PROBLEMS AND TASKS:
#1 Answer these questions about the DataNode guide, one line each:
(a) What should the second index level of a standard asset table be?
(b) Which command lists the organization-visible DataNode table identifiers?
(c) Which tickers make up the second asset batch in the launcher script?
#2 Reproduce word for word the part of the DataNode guide between "config_2 = PriceSimulConfig(asset_list=batch_2_assets)" and "node_2 = SimulatedPrices(config=config_2)", inclusive.

GIVEN TEXT:

· · · ·

The important pattern in update() is:

compute the per-asset start from UpdateStatistics
fetch prior observations once with get_ranged_data_per_asset(...)
return only new rows
keep the index sorted and stable

Output shape rules for asset DataNodes

For a standard asset table, the output should follow these rules:

first index level: UTC-aware time_index
second index level: unique_identifier
no duplicate (time_index, unique_identifier) pairs
lowercase, stable column names
consistent dtypes across runs
sorted index whenever possible

Those rules are the minimum needed to make the table predictable for downstream users and jobs.

Choosing a table identifier safely

Use a stable snake_case identifier that describes the dataset, for example:

simulated_prices_tutorial_130
simulated_prices_research_demo_130

The safest tutorial pattern is to include MAIN_SEQUENCE_PROJECT_ID from your .env file, as shown in the code example above. This matters because tutorial identifiers are reused by many people, and someone else in your organization has probably already run this chapter. Using the project id keeps the identifier stable for your project and avoids those collisions.

If someone in your organization already created the same table identifier, choose a new stable identifier with a project-specific suffix. Do not rename it on every run.

If you want to inspect the organization-visible DataNode table identifiers first, run:

mainsequence data-node org-unique-identifiers

This command helps you check existing table names before publishing a new one. It lists DataNode identifiers, not asset unique_identifier values.

Launcher script

Create scripts\simulated_prices_launcher.py (Windows) or scripts/simulated_prices_launcher.py (macOS/Linux) and add the following code to run two updater jobs that write to the same prices table:

from mainsequence.client import Asset

from src.data_nodes.prices_nodes import PriceSimulConfig, SimulatedPrices

assets = Asset.filter(ticker__in=["NVDA", "AAPL"])
config = PriceSimulConfig(asset_list=assets)

batch_2_assets = Asset.filter(ticker__in=["JPM", "GS"])
config_2 = PriceSimulConfig(asset_list=batch_2_assets)

node_1 = SimulatedPrices(config=config)
node_1.run(debug_mode=True, force_update=True)

node_2 = SimulatedPrices(config=config_2)
node_2.run(debug_mode=True, force_update=True)

This launches two update processes with different asset batches, but both write into the same underlying table because the dataset meaning is the same.

If ticker filters are ambiguous in your environment, prefer more specific filters or use unique_identifier__in=[...] instead.

Run from the Terminal

Run the launcher directly:

python scripts/simulated_prices_launcher.py

If your shell uses python3, run:

python3 scripts/simulated_prices_launcher.py

After the run, inspect the update processes from the CLI:

mainsequence project data-node-updates list

Testing or experimenting safely on a shared backend

If you are experimenting in a shared organization backend, keep the table identifier stable and isolate the run with hash_namespace(...) instead of inventing a new identifier for every test.

· · · ·

RAW RECORDS:
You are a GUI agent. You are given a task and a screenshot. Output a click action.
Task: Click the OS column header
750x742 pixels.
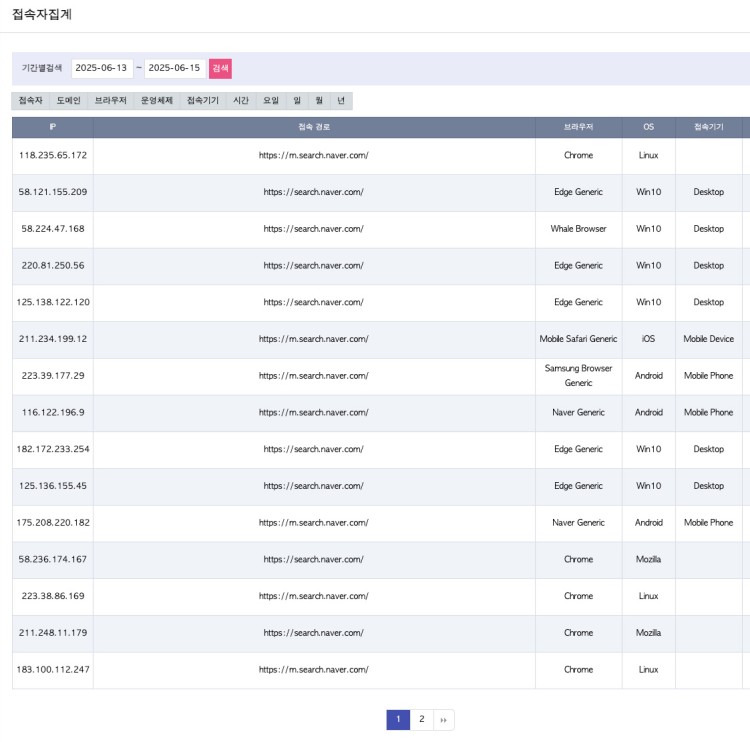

· · · ·

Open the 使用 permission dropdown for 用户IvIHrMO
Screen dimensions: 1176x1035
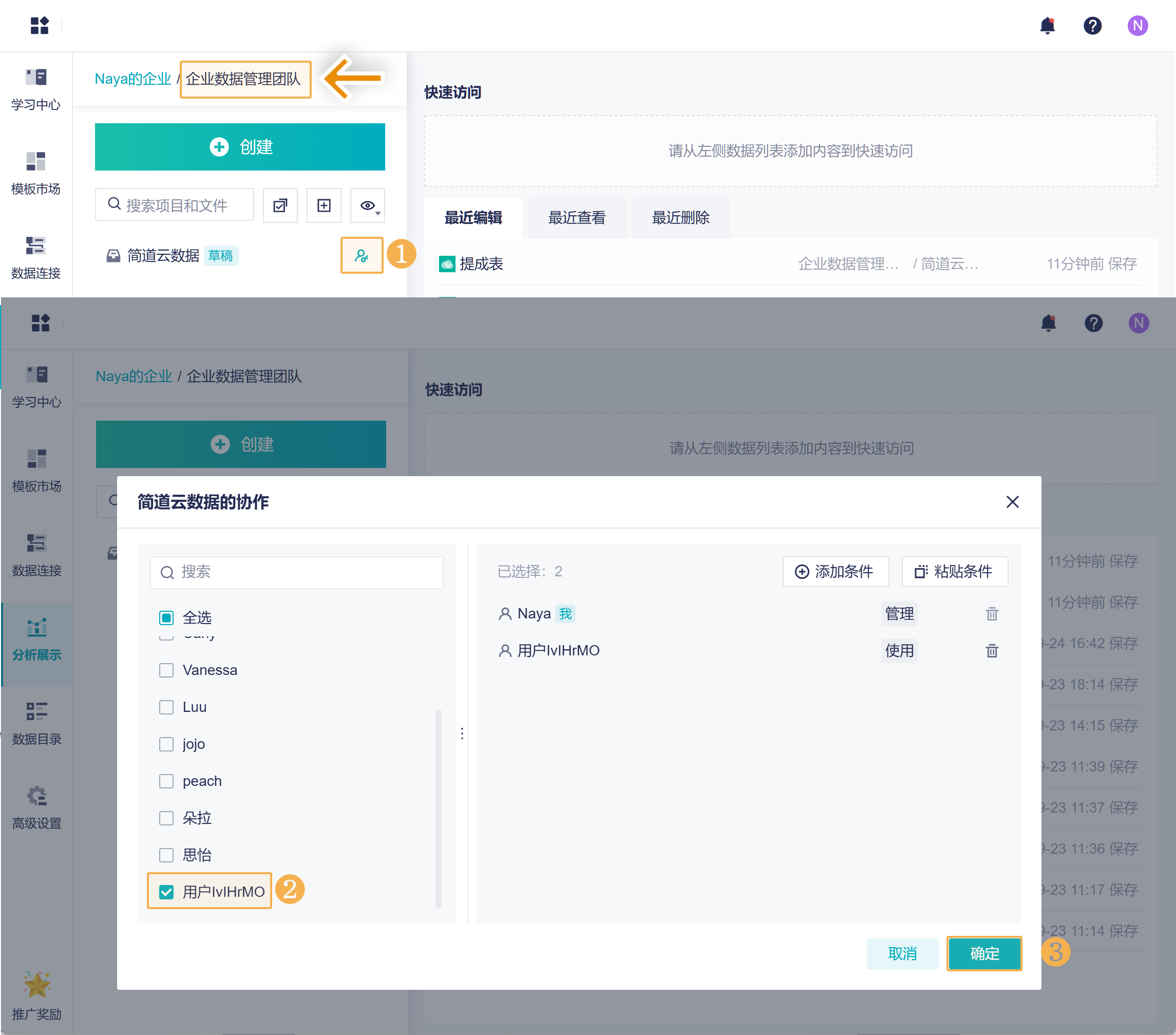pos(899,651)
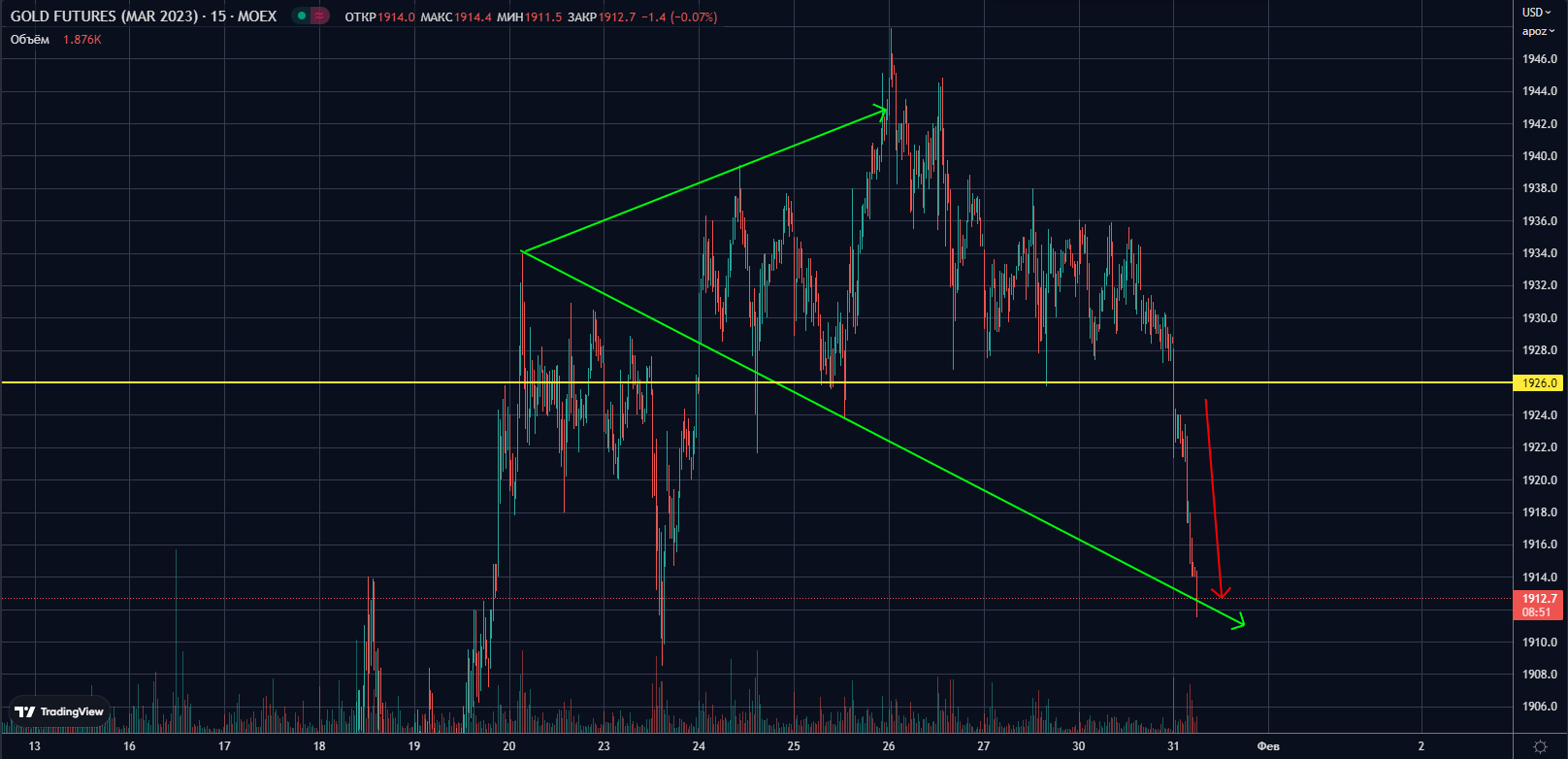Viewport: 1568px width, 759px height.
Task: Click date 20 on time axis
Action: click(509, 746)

· · · ·

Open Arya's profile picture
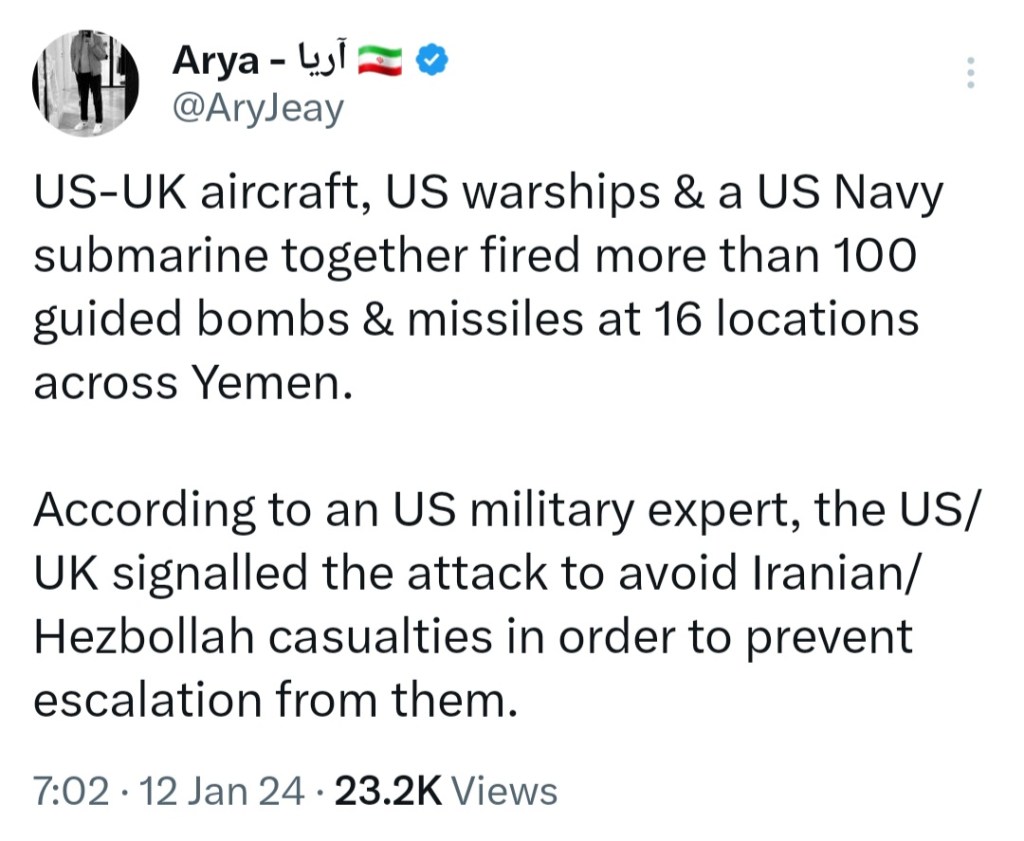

· · · ·

SOLUTIONS TO EACH TASK:
#1
(a) unique_identifier
(b) mainsequence data-node org-unique-identifiers
(c) JPM and GS

#2
config_2 = PriceSimulConfig(asset_list=batch_2_assets)

node_1 = SimulatedPrices(config=config)
node_1.run(debug_mode=True, force_update=True)

node_2 = SimulatedPrices(config=config_2)